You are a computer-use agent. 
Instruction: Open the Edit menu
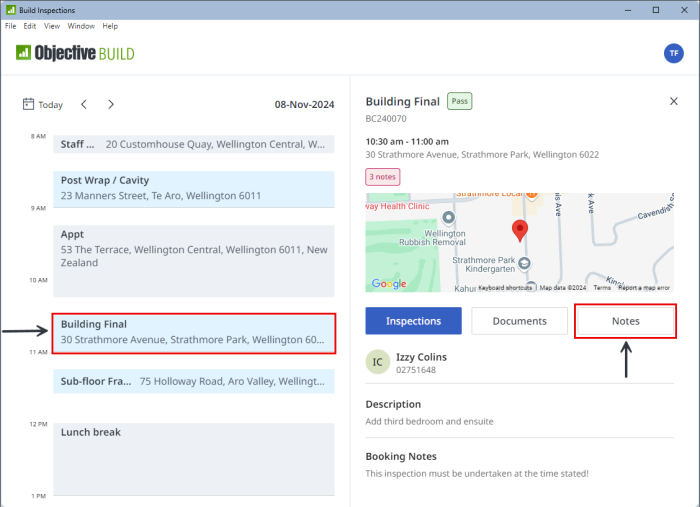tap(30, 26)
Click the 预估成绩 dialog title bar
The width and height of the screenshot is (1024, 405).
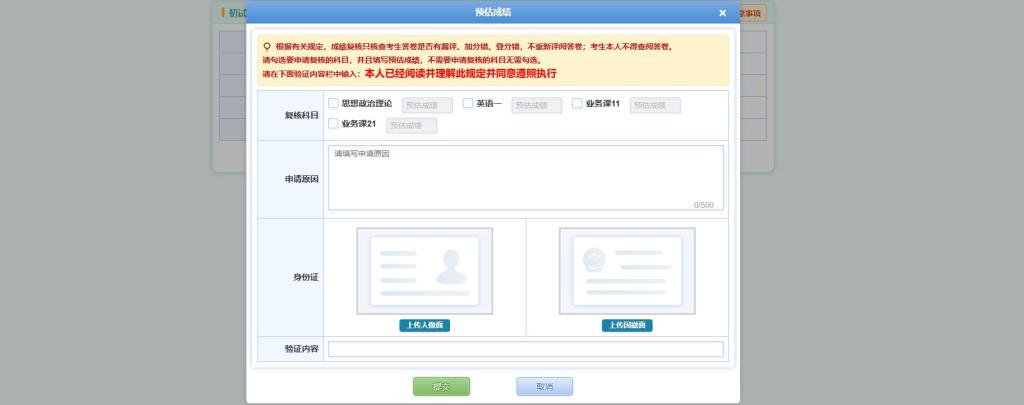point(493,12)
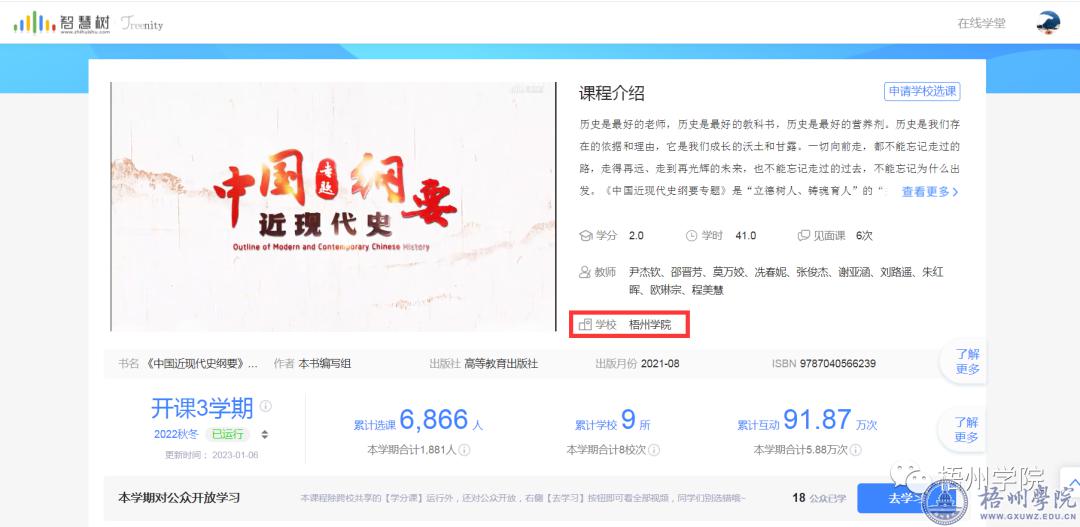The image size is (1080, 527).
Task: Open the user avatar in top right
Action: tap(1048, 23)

────────────────────

§ INSTRUCTIONS TO FOLLOW:
Beginning at the line that contains "The width and", transcribe it and every later line through the last line of the data above, exactly, and drop the pictures.

§ SOLUTION:
The width and height of the screenshot is (1024, 405).
point(493,12)
The image size is (1080, 527).
Task: Open the user avatar in top right
Action: tap(1048, 23)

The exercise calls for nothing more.